Source : de notre envoyé spécial au 47ème Congrès de l’American Society of Clinical Oncology (ASCO), Chicago, 3-7 juin 2011

« C’est un énorme pas en avant ». Chef du service de dermatologie à l’Institut Gustave Roussy (IGR) à Villejuif, le Dr Caroline Robert arbore un large sourire. Deux études présentées au 47ème congrès de l’American Society of Clinical Oncology (ASCO) qui se déroule actuellement à Chicago (Etats-Unis), devraient profondément changer la prise en charge du mélanome métastatique avancé. Il s’agit d’une des formes de cancer les plus graves, contre laquelle les moyens de traitement sont très limités.

Un total de 675 patients dans 12 pays et 104 centres : l’étude BRIM3 a eu les honneurs de la séance plénière à l’ASCO. L’objectif principal de ce travail était d’évaluer la survie globale de patients atteints d’un mélanome métastatique avancé non opérable, et porteurs du gène BRAF. Celui-ci en effet est particulièrement impliqué dans la prolifération cellulaire anarchique qui caractérise un cancer.

Au cours de ce travail de phase 3, la moitié des patients a reçu le traitement standard par dacarbazine, une chimiothérapie intraveineuse. Les autres ont été traités par du vémurafénib par voie orale, une nouvelle molécule qui inhibe l’activité du BRAF.

L’espoir nommé vémurafenib

Pour les chercheurs, la première bonne nouvelle est venue du taux de réponse au traitement. Celui-ci, déterminé à partir du nombre de patients chez lesquels la tumeur a régressé, a été neuf fois plus élevé dans le groupe traité par vémurafénib’ (48,4% au lieu de 5,5%) ! Autre résultat marquant : à six mois, « 84% des patients sous vémurafénib étaient en vie contre 64%, dans le groupe ‘chimiothérapie’ », explique le Dr Robert.

Par rapport à la chimiothérapie de référence, le nouveau traitement a également permis une baisse de 74%, du risque d’aggravation de la maladie. Un indicateur important – défini par les spécialistes comme la survie sans progression de la maladie. En revanche, les effets secondaires ont été plus nombreux parmi les patients traités par la nouvelle molécule. Mais comme l’assure Caroline Robert, « nous sommes face à un profil de toxicité acceptable. Nous constatons vraiment que les patients se sentent mieux ».

Co-développé par Roche et Plexxikon, (groupe Daiichi Sankyo), le vémurafénib n’est pour l’heure commercialisé dans aucun pays. Des dossiers d’autorisation de mise sur le marché (AMM) sont actuellement en cours au sein des différentes agences sanitaires mondiales. En France, 700 patients pourraient potentiellement bénéficier de cette molécule. En avril dernier la commission d’AMM de l’Agence française de Sécurité sanitaire des Produits de Santé (AFSSaPS) a toutefois émis un avis favorable à sa mise à disposition précoce dans le cadre d’une autorisation temporaire d’utilisation (ATU). Pour l’heure, 61 malades sont ainsi traités gratuitement, comme c’est le cas en semblables circonstances.

Bons résultats pour l’association ipilimumab/chimiothérapie

La seconde étude marquante présentée à l’ASCO sur ce sujet, constitue davantage une confirmation qu’une nouveauté.

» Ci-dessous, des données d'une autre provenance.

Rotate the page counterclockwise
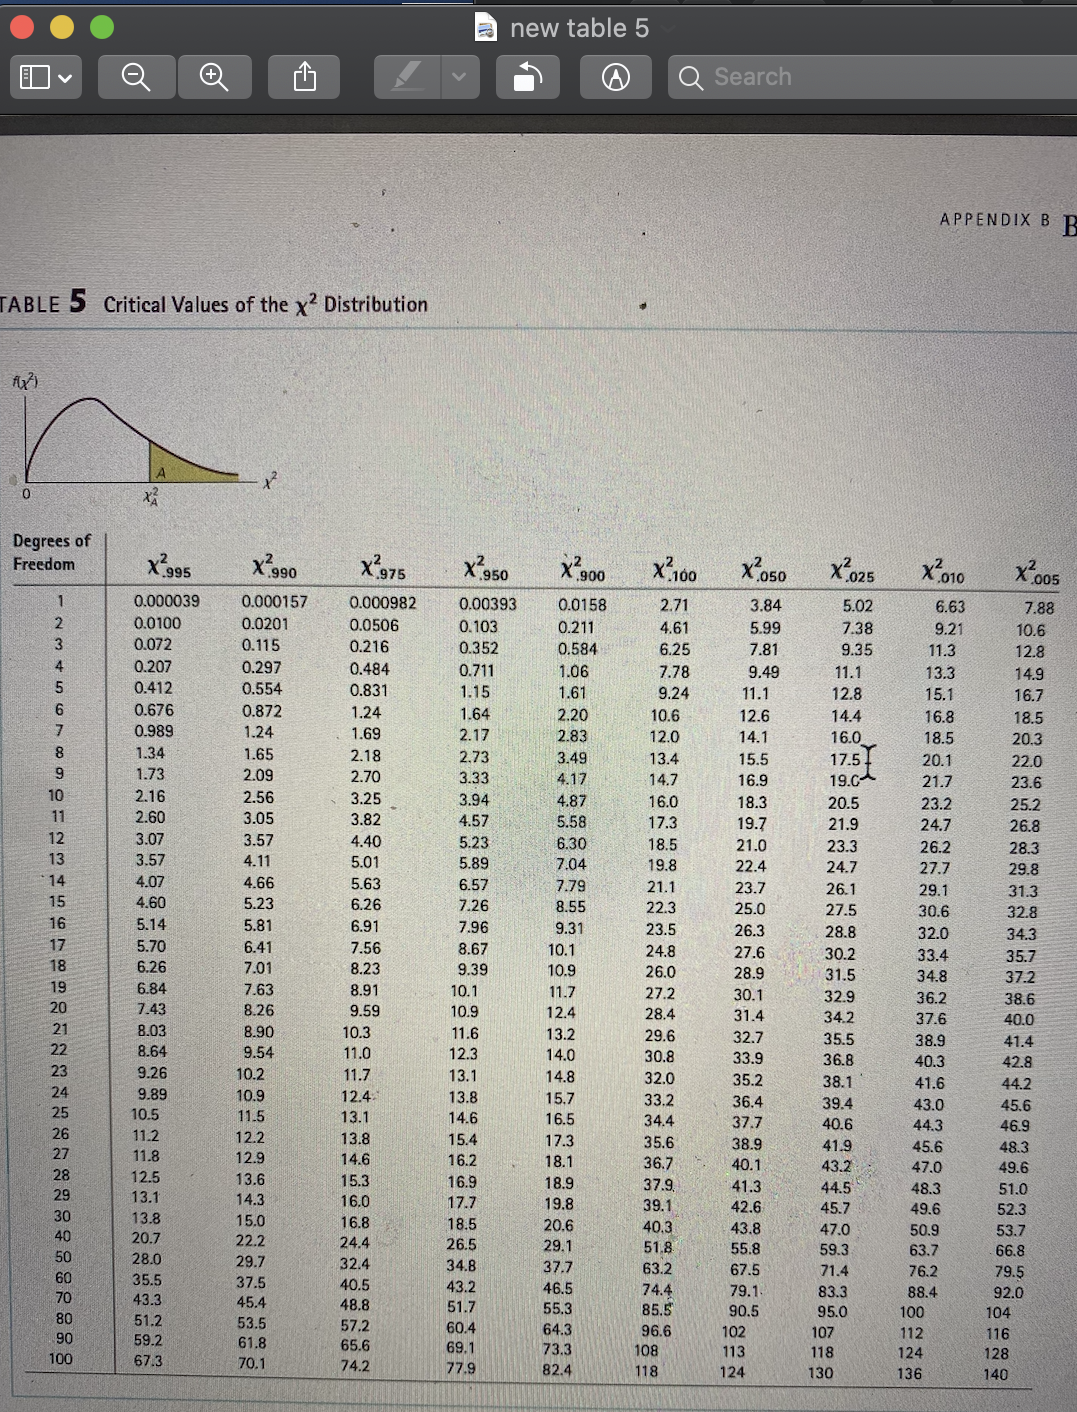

Egalement coordonné en France par le Dr Caroline Robert, ce travail – baptisé IPI024 – a mis en avant les bénéfices de l’ipilimumab associé à une chimiothérapie (toujours par dacarbazine) en première ligne du traitement du mélanome avancé non-opérable.

L’ipilimumab est un anticorps monoclonal produit par le laboratoire Bristol-Myers-Squibb. Il vient d’être approuvé par la Food and Drug Administration (FDA) dans la prise en charge du mélanome métastatique avancé. Mais il reste très surveillé en raison de ses effets secondaires. Dans IPI024, il a été comparé à une association chimiothérapie/placebo. Au final, au bout d’un an « 47% des patients sous ipilimumab/chimiothérapie étaient en vie contre 36% dans l’autre groupe. A trois ans, les proportions s’élevaient à respectivement 20,8% et 12,2% ».

Les résultats de ces deux études étaient particulièrement attendus à l’ASCO. Ils n’ont semble-t-il pas déçu les milliers de participants qui ont assisté à leur présentation. A l’image du Pr Jean-François Morère, (Hôpital Avicenne, Bobigny) pour qui « le mélanome métastatique n’ère plus dans un désert thérapeutique ».